* DESCRIPTION OF THE TASK
From the entries, copy every line that carries the string "agent".

EXTRACTED MATERIAL START

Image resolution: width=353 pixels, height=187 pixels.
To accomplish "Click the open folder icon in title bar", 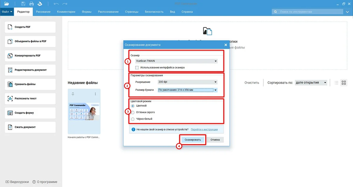I will point(6,4).
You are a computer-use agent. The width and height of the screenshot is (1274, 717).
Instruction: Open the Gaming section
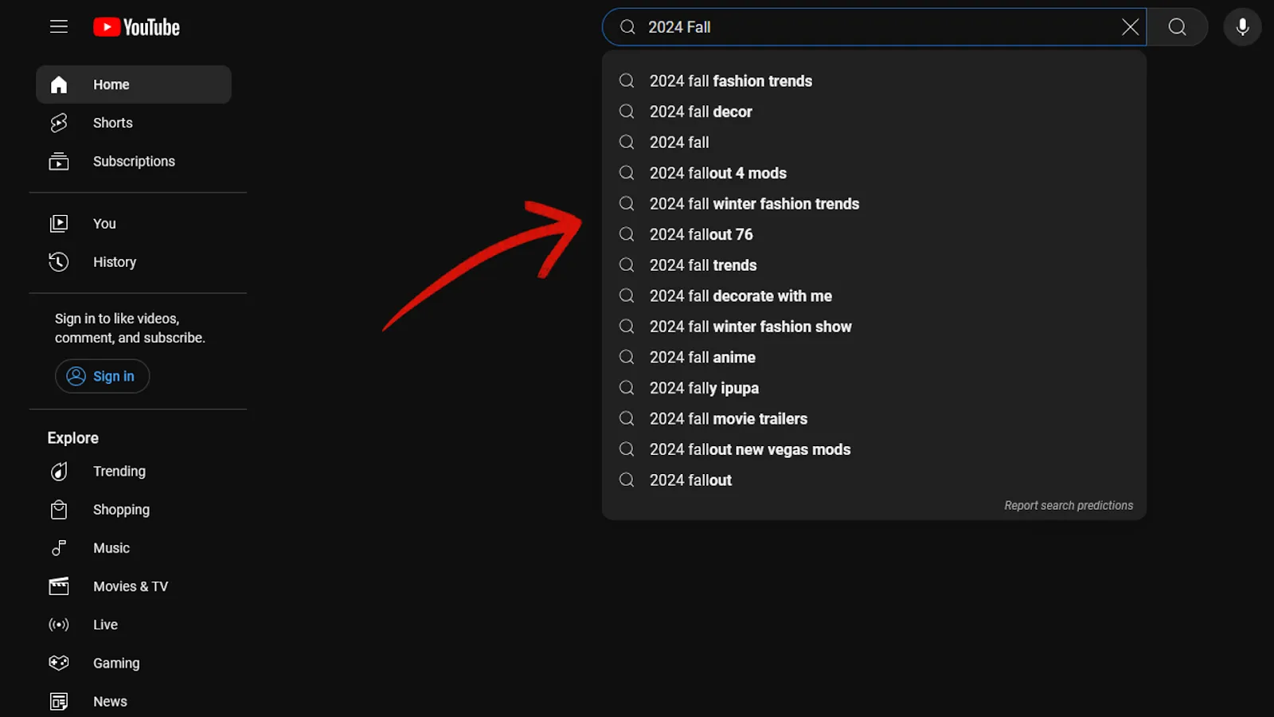115,663
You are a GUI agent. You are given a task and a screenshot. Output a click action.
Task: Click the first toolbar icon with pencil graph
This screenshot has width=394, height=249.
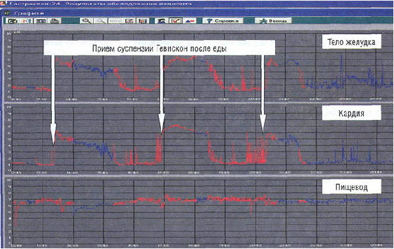[x=12, y=21]
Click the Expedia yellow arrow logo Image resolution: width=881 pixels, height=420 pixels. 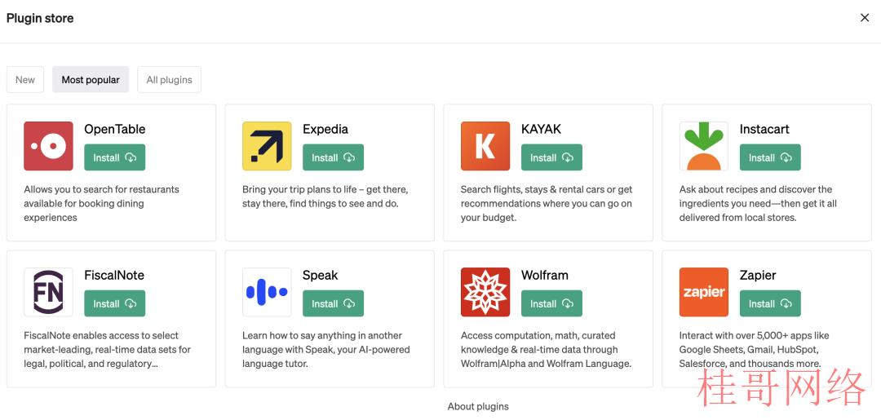coord(267,146)
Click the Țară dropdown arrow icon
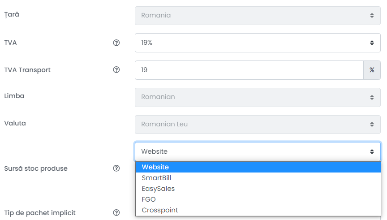 372,16
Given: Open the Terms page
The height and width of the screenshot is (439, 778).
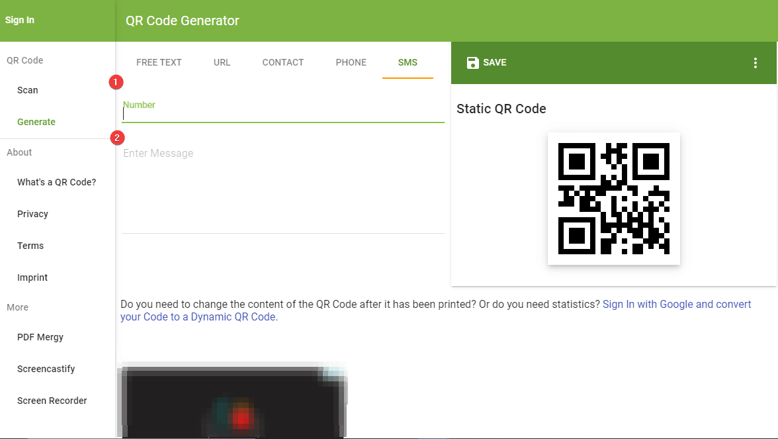Looking at the screenshot, I should [x=30, y=246].
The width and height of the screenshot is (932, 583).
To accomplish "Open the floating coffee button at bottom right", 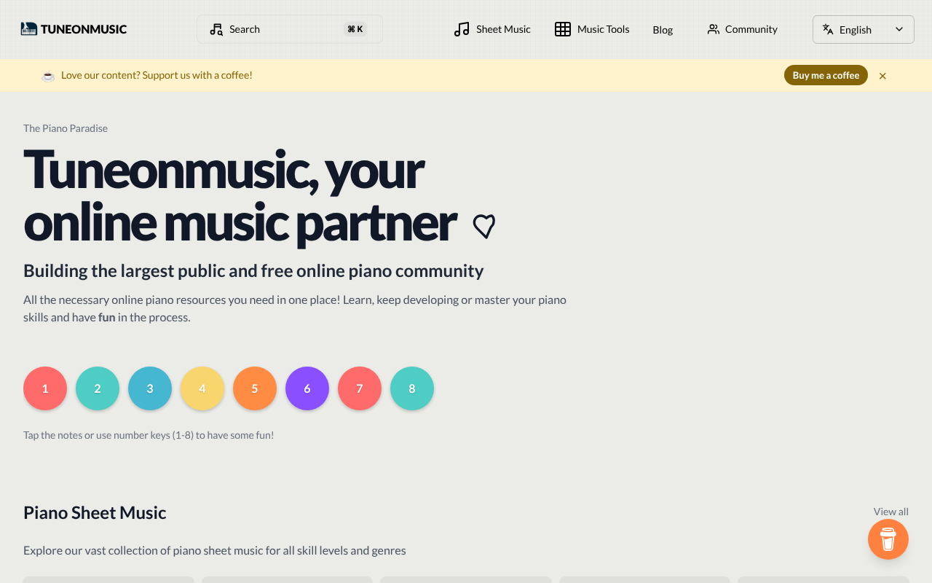I will pos(888,539).
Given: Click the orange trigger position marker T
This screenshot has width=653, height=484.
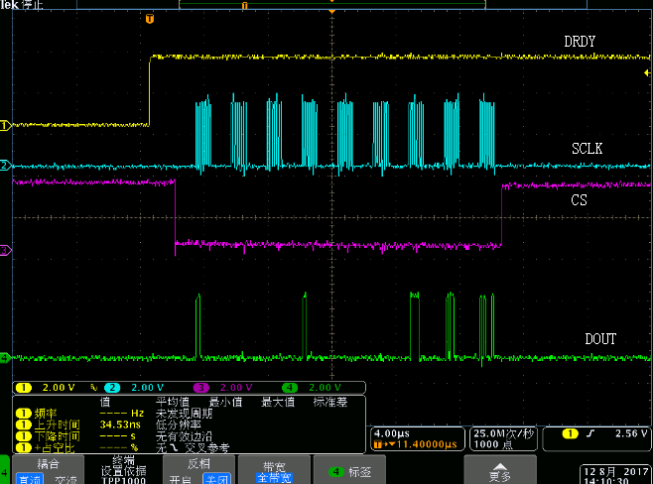Looking at the screenshot, I should (x=150, y=19).
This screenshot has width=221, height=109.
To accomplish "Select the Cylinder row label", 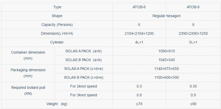I will [x=57, y=42].
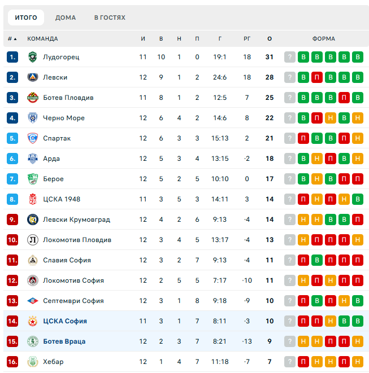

EXTRACTED MATERIAL END

* PROBLEM SOLUTION
You are a computer-use agent. The width and height of the screenshot is (1274, 717).
You are a GUI agent. You are given a task and a screenshot. Output a click action.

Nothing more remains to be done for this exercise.